▸ **SET EXERCISE**: Please print the lines below word for word, leaving out the pictures.

BEGIN RECORDS FOR PROCESSING

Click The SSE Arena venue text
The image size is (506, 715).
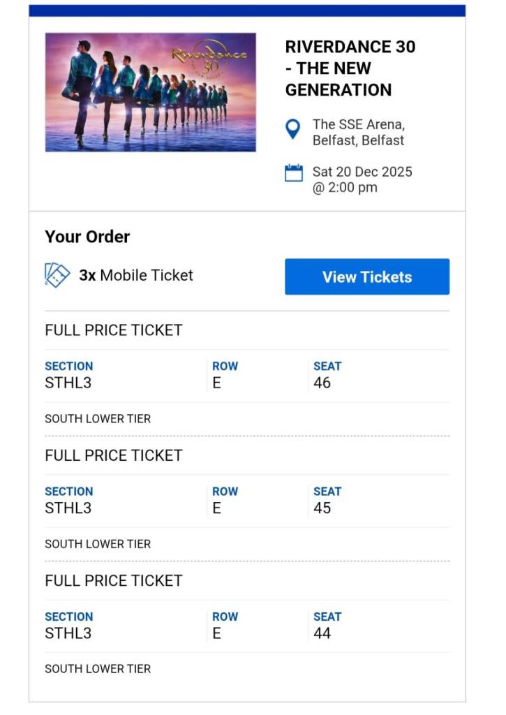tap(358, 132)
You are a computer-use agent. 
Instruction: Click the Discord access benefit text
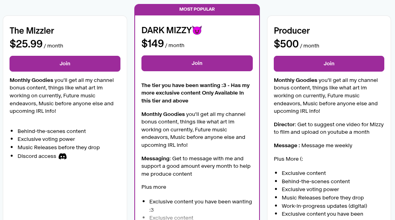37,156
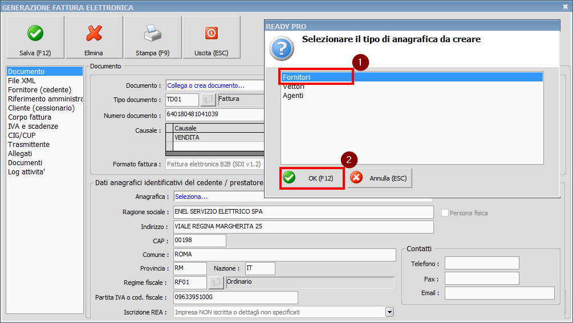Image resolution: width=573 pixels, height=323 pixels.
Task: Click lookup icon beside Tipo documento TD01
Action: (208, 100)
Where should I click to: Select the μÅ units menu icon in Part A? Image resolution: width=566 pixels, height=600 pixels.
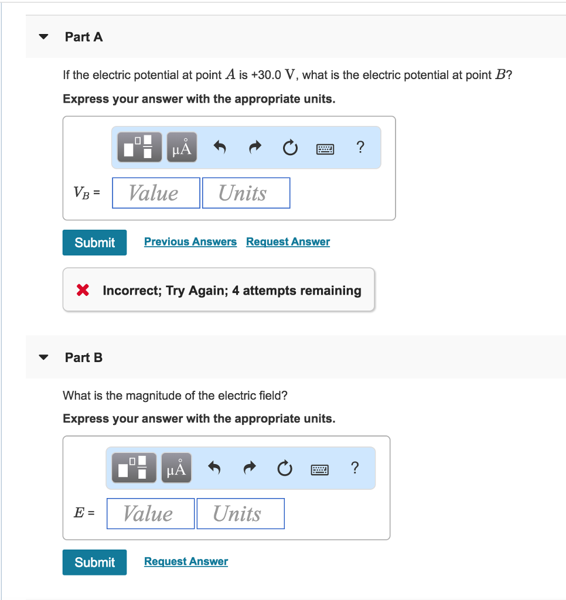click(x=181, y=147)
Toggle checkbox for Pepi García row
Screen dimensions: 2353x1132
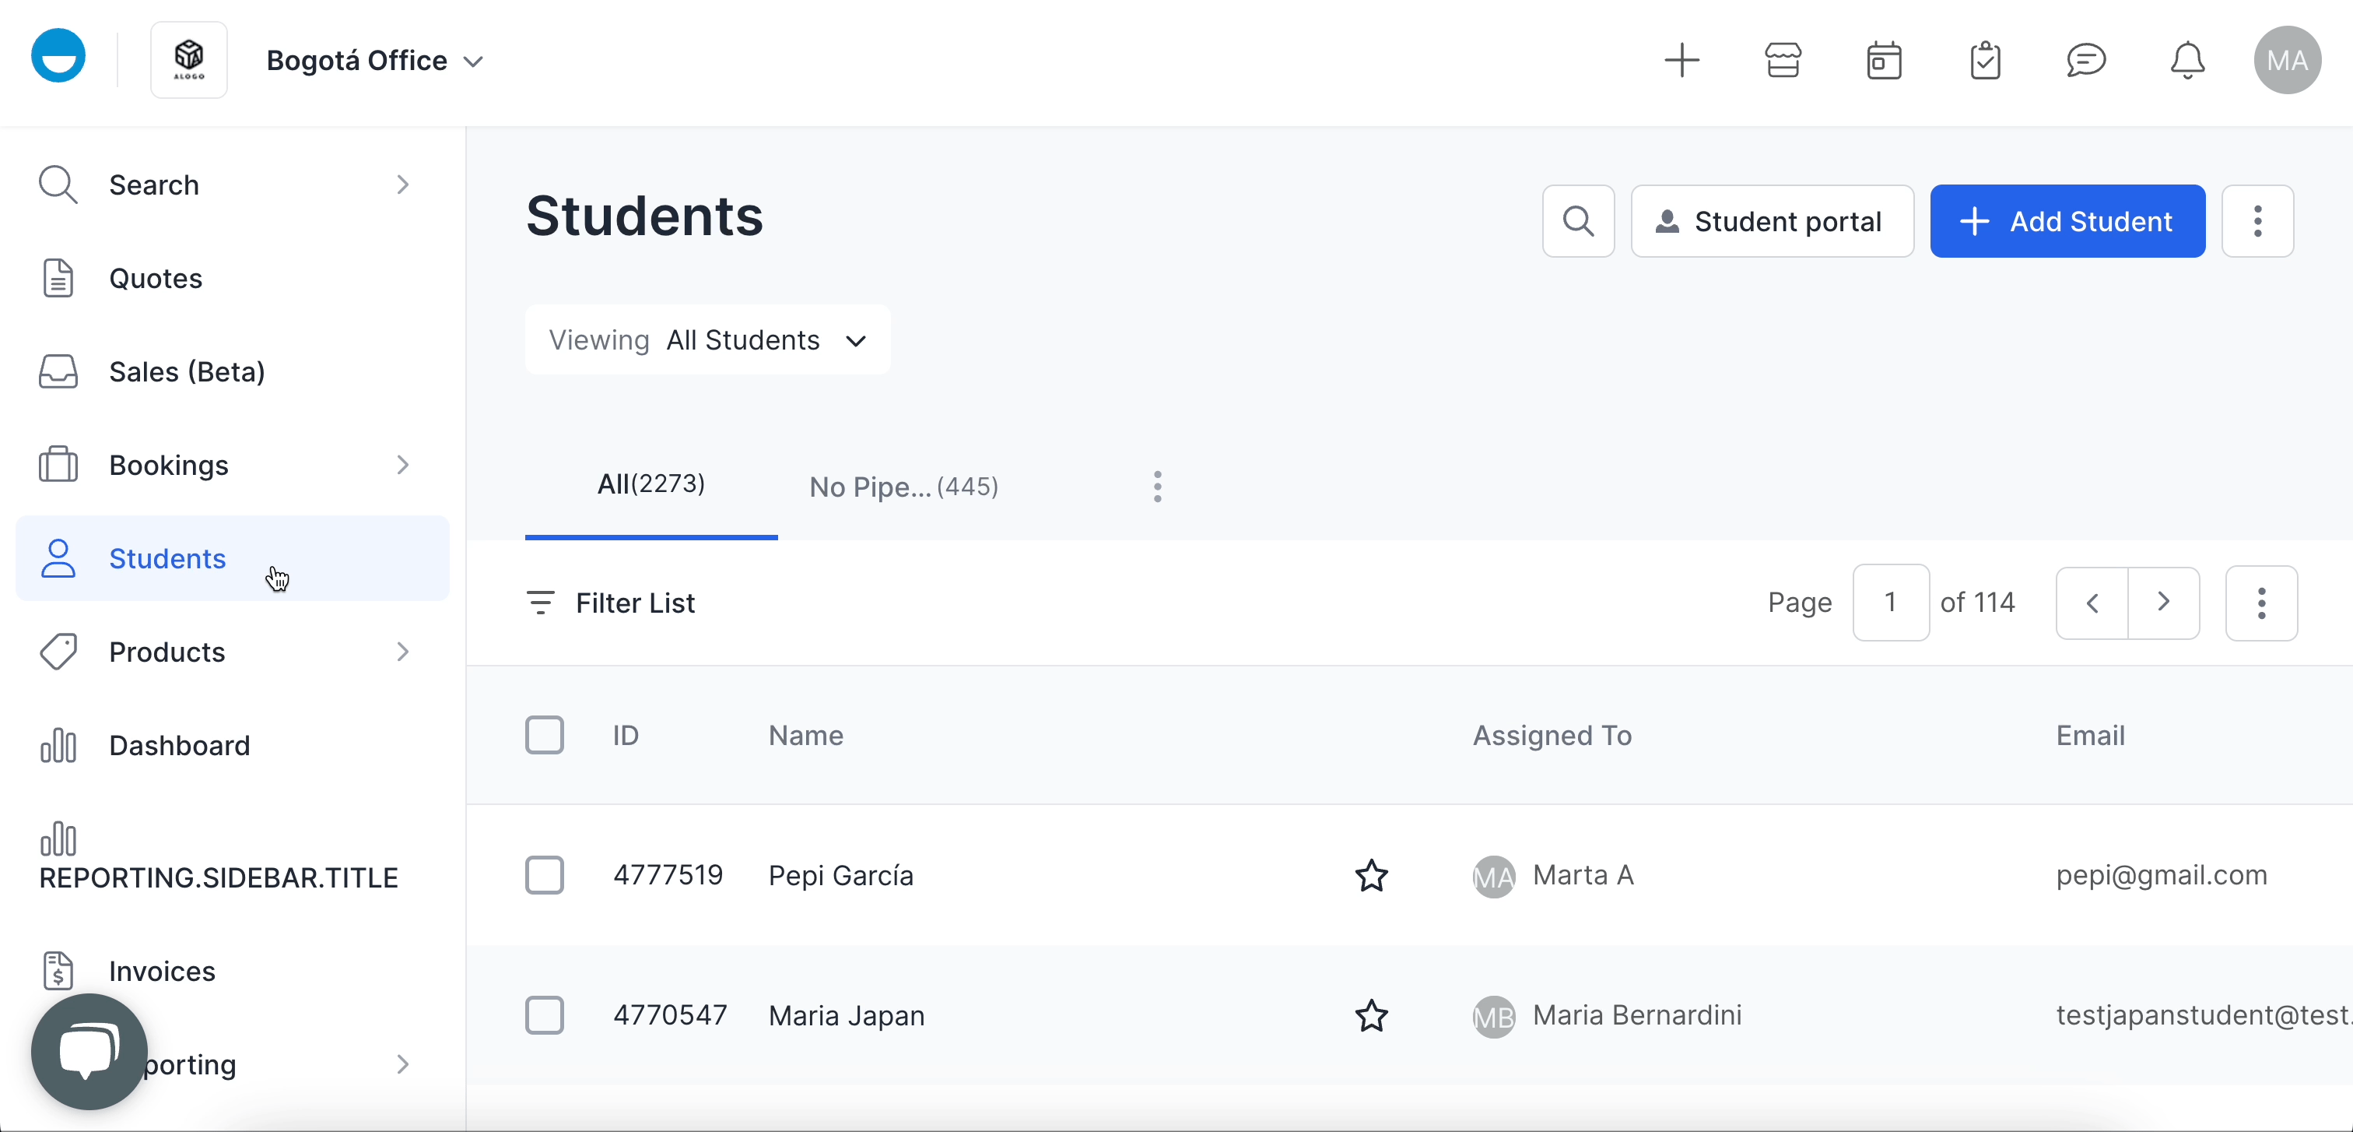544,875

END RECORDS FOR PROCESSING

▸ **FULL SOLUTION**:
Click The SSE Arena venue text
The image size is (506, 715).
tap(358, 132)
You are a computer-use agent. 
Instruction: Click the Discord access benefit text
37,156
Image resolution: width=573 pixels, height=323 pixels.
Task: Click lookup icon beside Tipo documento TD01
Action: (208, 100)
Where should I click to: Select the μÅ units menu icon in Part A? Image resolution: width=566 pixels, height=600 pixels.
click(x=181, y=147)
Toggle checkbox for Pepi García row
Screen dimensions: 2353x1132
544,875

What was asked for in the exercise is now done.